= Beginning of Section =
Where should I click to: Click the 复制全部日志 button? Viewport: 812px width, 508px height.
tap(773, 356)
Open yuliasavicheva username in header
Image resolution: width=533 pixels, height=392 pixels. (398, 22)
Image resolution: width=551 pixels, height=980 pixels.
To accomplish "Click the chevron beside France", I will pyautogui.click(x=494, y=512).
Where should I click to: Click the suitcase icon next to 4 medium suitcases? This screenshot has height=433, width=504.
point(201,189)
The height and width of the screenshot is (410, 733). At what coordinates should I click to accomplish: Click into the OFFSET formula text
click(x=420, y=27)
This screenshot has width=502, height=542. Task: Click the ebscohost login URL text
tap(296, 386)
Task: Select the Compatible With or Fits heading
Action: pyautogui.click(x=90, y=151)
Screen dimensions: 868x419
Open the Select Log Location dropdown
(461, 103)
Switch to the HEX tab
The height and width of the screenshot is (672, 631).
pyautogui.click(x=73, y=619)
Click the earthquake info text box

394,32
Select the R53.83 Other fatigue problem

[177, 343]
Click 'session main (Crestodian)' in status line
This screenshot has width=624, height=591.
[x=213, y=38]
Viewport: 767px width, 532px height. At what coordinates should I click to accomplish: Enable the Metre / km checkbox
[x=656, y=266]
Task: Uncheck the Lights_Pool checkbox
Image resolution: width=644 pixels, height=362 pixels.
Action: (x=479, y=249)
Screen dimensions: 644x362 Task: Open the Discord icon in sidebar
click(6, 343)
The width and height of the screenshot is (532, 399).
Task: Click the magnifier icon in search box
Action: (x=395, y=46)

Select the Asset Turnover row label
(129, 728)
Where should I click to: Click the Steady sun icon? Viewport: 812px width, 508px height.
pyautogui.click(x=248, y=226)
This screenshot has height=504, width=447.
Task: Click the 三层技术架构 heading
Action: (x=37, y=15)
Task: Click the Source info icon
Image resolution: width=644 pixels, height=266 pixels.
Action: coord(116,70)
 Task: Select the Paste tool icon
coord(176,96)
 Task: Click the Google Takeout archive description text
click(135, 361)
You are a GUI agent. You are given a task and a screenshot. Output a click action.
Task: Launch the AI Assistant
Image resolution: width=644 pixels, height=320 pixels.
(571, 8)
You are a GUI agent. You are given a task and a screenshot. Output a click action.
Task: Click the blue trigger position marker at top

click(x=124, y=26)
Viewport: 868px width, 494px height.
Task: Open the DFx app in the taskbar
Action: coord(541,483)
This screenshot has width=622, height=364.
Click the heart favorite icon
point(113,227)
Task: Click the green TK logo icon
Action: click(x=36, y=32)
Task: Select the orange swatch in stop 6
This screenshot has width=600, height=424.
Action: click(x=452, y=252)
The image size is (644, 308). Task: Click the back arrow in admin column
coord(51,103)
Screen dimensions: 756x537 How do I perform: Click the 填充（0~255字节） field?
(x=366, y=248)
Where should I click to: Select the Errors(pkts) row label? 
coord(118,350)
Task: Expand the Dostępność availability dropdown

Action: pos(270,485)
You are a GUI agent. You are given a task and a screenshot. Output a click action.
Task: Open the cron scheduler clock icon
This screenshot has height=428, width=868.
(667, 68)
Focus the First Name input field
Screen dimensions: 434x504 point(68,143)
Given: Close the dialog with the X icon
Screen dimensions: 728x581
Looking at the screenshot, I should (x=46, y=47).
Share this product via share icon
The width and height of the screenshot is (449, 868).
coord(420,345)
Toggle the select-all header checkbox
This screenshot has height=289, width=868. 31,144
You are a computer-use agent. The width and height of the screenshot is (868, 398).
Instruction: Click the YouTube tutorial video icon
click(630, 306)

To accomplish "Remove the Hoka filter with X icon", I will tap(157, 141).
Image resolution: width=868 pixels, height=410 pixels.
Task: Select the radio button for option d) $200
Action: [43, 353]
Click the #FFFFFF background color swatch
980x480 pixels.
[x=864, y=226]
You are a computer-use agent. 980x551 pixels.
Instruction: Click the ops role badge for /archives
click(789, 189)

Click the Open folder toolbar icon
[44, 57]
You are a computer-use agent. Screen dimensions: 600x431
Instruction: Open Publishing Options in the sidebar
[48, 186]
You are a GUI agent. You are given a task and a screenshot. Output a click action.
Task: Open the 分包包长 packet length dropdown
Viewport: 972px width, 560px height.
= End of Section =
EXERCISE OBJECTIVE ▸ Each line of the data above is to be duplicated exactly.

REPLY ▸
Where should I click to: Click the 复制全部日志 button? Viewport: 812px width, 508px height.
tap(773, 356)
Open yuliasavicheva username in header
Image resolution: width=533 pixels, height=392 pixels. (398, 22)
Image resolution: width=551 pixels, height=980 pixels.
To accomplish "Click the chevron beside France", I will pyautogui.click(x=494, y=512).
Where should I click to: Click the suitcase icon next to 4 medium suitcases? This screenshot has height=433, width=504.
point(201,189)
The height and width of the screenshot is (410, 733). At what coordinates should I click to accomplish: Click into the OFFSET formula text
click(x=420, y=27)
This screenshot has width=502, height=542. Task: Click the ebscohost login URL text
tap(296, 386)
Task: Select the Compatible With or Fits heading
Action: pyautogui.click(x=90, y=151)
Screen dimensions: 868x419
Open the Select Log Location dropdown
(461, 103)
Switch to the HEX tab
The height and width of the screenshot is (672, 631).
pyautogui.click(x=73, y=619)
Click the earthquake info text box

394,32
Select the R53.83 Other fatigue problem

[177, 343]
Click 'session main (Crestodian)' in status line
This screenshot has width=624, height=591.
[x=213, y=38]
Viewport: 767px width, 532px height. At what coordinates should I click to accomplish: Enable the Metre / km checkbox
[x=656, y=266]
Task: Uncheck the Lights_Pool checkbox
Image resolution: width=644 pixels, height=362 pixels.
Action: (x=479, y=249)
Screen dimensions: 644x362 Task: Open the Discord icon in sidebar
click(6, 343)
The width and height of the screenshot is (532, 399).
Task: Click the magnifier icon in search box
Action: (x=395, y=46)

Select the Asset Turnover row label
(129, 728)
Where should I click to: Click the Steady sun icon? Viewport: 812px width, 508px height.
pyautogui.click(x=248, y=226)
This screenshot has height=504, width=447.
Task: Click the 三层技术架构 heading
Action: (x=37, y=15)
Task: Click the Source info icon
Image resolution: width=644 pixels, height=266 pixels.
Action: coord(116,70)
 Task: Select the Paste tool icon
coord(176,96)
 Task: Click the Google Takeout archive description text
click(135, 361)
You are a GUI agent. You are given a task and a screenshot. Output a click action.
Task: Launch the AI Assistant
Image resolution: width=644 pixels, height=320 pixels.
(571, 8)
You are a GUI agent. You are given a task and a screenshot. Output a click action.
Task: Click the blue trigger position marker at top

click(x=124, y=26)
Viewport: 868px width, 494px height.
Task: Open the DFx app in the taskbar
Action: coord(541,483)
This screenshot has width=622, height=364.
Click the heart favorite icon
point(113,227)
Task: Click the green TK logo icon
Action: click(x=36, y=32)
Task: Select the orange swatch in stop 6
This screenshot has width=600, height=424.
Action: click(x=452, y=252)
The image size is (644, 308). Task: Click the back arrow in admin column
coord(51,103)
Screen dimensions: 756x537 How do I perform: Click the 填充（0~255字节） field?
(x=366, y=248)
Where should I click to: Select the Errors(pkts) row label? 
coord(118,350)
Task: Expand the Dostępność availability dropdown

Action: pos(270,485)
You are a GUI agent. You are given a task and a screenshot. Output a click action.
Task: Open the cron scheduler clock icon
This screenshot has height=428, width=868.
(667, 68)
Focus the First Name input field
Screen dimensions: 434x504 point(68,143)
Given: Close the dialog with the X icon
Screen dimensions: 728x581
Looking at the screenshot, I should (x=46, y=47).
Share this product via share icon
The width and height of the screenshot is (449, 868).
coord(420,345)
Toggle the select-all header checkbox
This screenshot has height=289, width=868. 31,144
You are a computer-use agent. The width and height of the screenshot is (868, 398).
Instruction: Click the YouTube tutorial video icon
click(630, 306)

To accomplish "Remove the Hoka filter with X icon", I will tap(157, 141).
Image resolution: width=868 pixels, height=410 pixels.
Task: Select the radio button for option d) $200
Action: [43, 353]
Click the #FFFFFF background color swatch
980x480 pixels.
[x=864, y=226]
You are a computer-use agent. 980x551 pixels.
Instruction: Click the ops role badge for /archives
click(789, 189)

Click the Open folder toolbar icon
[44, 57]
You are a computer-use agent. Screen dimensions: 600x431
Instruction: Open Publishing Options in the sidebar
[48, 186]
You are a GUI agent. You are given a task and a screenshot. Output a click action.
Task: Open the 分包包长 packet length dropdown
Viewport: 972px width, 560px height.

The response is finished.